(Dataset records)
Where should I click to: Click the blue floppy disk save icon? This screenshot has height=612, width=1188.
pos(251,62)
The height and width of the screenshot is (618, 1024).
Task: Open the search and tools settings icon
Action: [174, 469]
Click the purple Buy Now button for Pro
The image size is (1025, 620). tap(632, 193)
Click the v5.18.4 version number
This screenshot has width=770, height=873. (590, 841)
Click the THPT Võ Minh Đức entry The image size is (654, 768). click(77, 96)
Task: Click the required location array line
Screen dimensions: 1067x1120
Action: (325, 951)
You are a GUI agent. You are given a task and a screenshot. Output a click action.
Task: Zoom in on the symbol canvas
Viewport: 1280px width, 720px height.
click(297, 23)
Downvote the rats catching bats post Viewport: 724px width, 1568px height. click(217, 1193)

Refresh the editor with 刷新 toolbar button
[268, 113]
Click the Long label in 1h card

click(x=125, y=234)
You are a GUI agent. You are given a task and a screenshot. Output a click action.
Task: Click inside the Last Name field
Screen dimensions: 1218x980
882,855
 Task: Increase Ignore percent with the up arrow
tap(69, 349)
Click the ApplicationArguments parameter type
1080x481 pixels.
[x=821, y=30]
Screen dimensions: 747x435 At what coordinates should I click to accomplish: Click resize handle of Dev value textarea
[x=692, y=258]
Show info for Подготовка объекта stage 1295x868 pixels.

▸ THE PROBLEM
Copy all of these lines of material word for word.

▸ CORRECT RESULT
Where should I click to: Click the blue floppy disk save icon? This screenshot has height=612, width=1188.
pos(251,62)
The height and width of the screenshot is (618, 1024).
Task: Open the search and tools settings icon
Action: [174, 469]
Click the purple Buy Now button for Pro
The image size is (1025, 620). tap(632, 193)
Click the v5.18.4 version number
This screenshot has width=770, height=873. (590, 841)
Click the THPT Võ Minh Đức entry The image size is (654, 768). click(77, 96)
Task: Click the required location array line
Screen dimensions: 1067x1120
Action: (325, 951)
You are a GUI agent. You are given a task and a screenshot. Output a click action.
Task: Zoom in on the symbol canvas
Viewport: 1280px width, 720px height.
click(297, 23)
Downvote the rats catching bats post Viewport: 724px width, 1568px height. click(217, 1193)

Refresh the editor with 刷新 toolbar button
[268, 113]
Click the Long label in 1h card

click(x=125, y=234)
You are a GUI agent. You are given a task and a screenshot. Output a click action.
Task: Click inside the Last Name field
Screen dimensions: 1218x980
882,855
 Task: Increase Ignore percent with the up arrow
tap(69, 349)
Click the ApplicationArguments parameter type
1080x481 pixels.
[x=821, y=30]
Screen dimensions: 747x435 At what coordinates should I click to accomplish: Click resize handle of Dev value textarea
[x=692, y=258]
Show info for Подготовка объекта stage 1295x868 pixels.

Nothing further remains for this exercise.